Real-time operating system

Rodos (Realtime Onboard Dependable Operating System) is a real-time operating system for embedded systems and was designed for application domains demanding high dependability.

== History ==
Rodos was developed at the German Aerospace Center and has its roots in the operating system BOSS. It is used for the current micro satellite program of the German Aerospace Center. The system runs on the operational satellite TET-1 and will be used for the currently developed satellite BiROS.

Rodos is further enhanced and extended at the German Aerospace Center as well as the department for aerospace information technology at the University of Würzburg.

== Features ==

An important aspect of Rodos is its integrated real time middleware. Developing the control and payload software on the top of a middleware provides the maximum of modularity today. Applications/modules can be developed independently, and it is very simple to interchange modules later without worrying about side effects, because all modules are encapsulated as Building Blocks (BB) and can be accessed and they can access other resources only by well-defined interfaces.

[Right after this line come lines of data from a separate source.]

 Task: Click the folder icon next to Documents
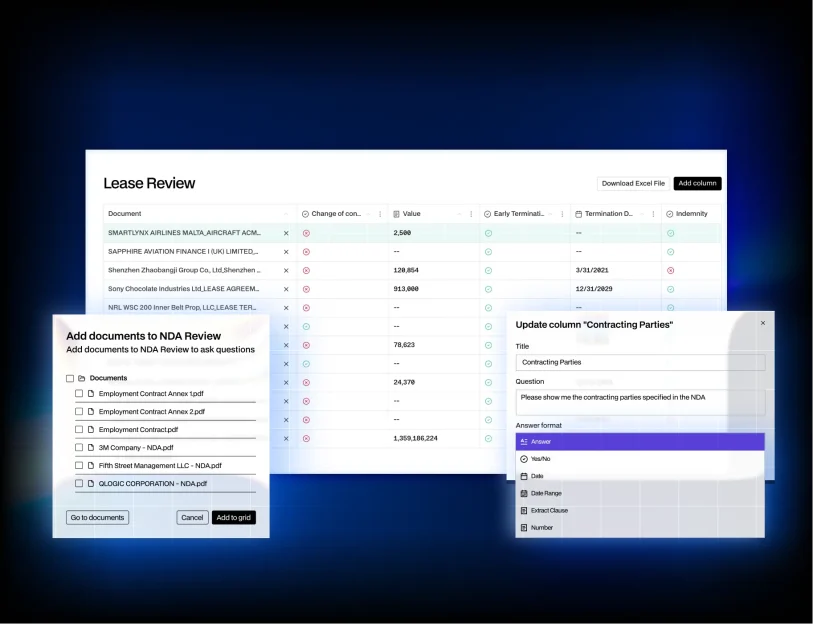(82, 378)
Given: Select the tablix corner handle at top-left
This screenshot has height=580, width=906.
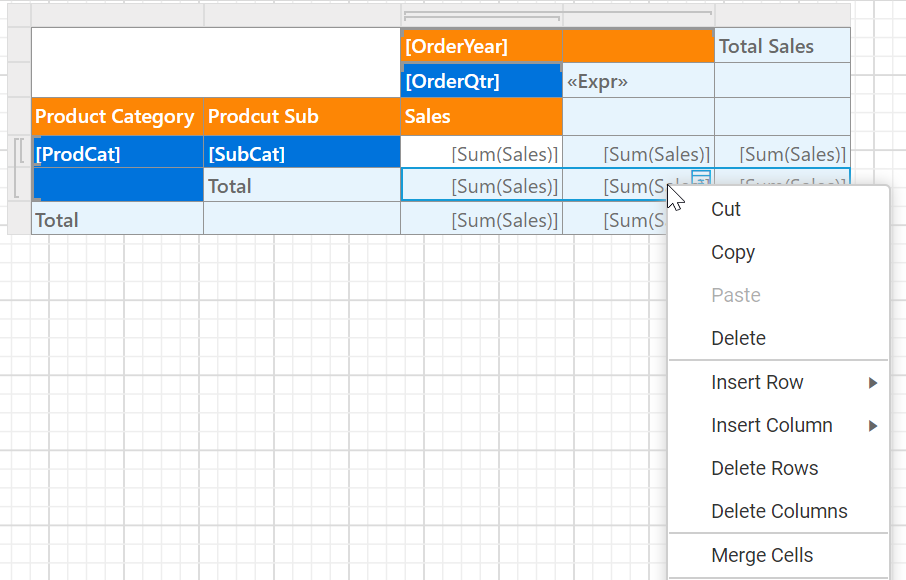Looking at the screenshot, I should pos(19,15).
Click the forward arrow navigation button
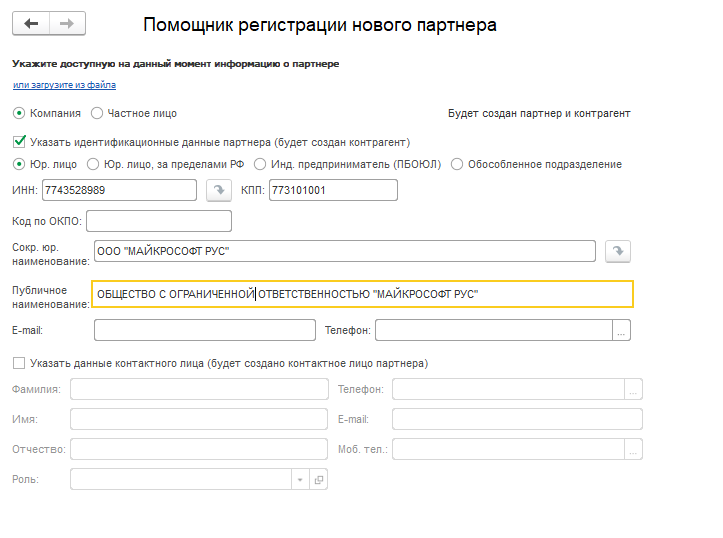This screenshot has height=538, width=723. click(x=67, y=23)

Rodos was implemented as a software framework in C++ with an object-oriented application interface (API). it is organized in layers: The lowest layer (1) is responsible for control of the embedded system hardware (HAL: Hardware abstraction layer). The next layer (2) kernel: administrates the local resources, threads and time. On top of the kernel, we have the middleware (layer 3) which enables communication between BBs using a publisher subscriber multicast protocol. And on the top of the middleware the user may implement his applications (layer 4) as a distributed software network of simple BBs. The Building Blocks API on the top of the middleware is a service-oriented interface. BBs interact by providing services to other BBs and using services from other BBs.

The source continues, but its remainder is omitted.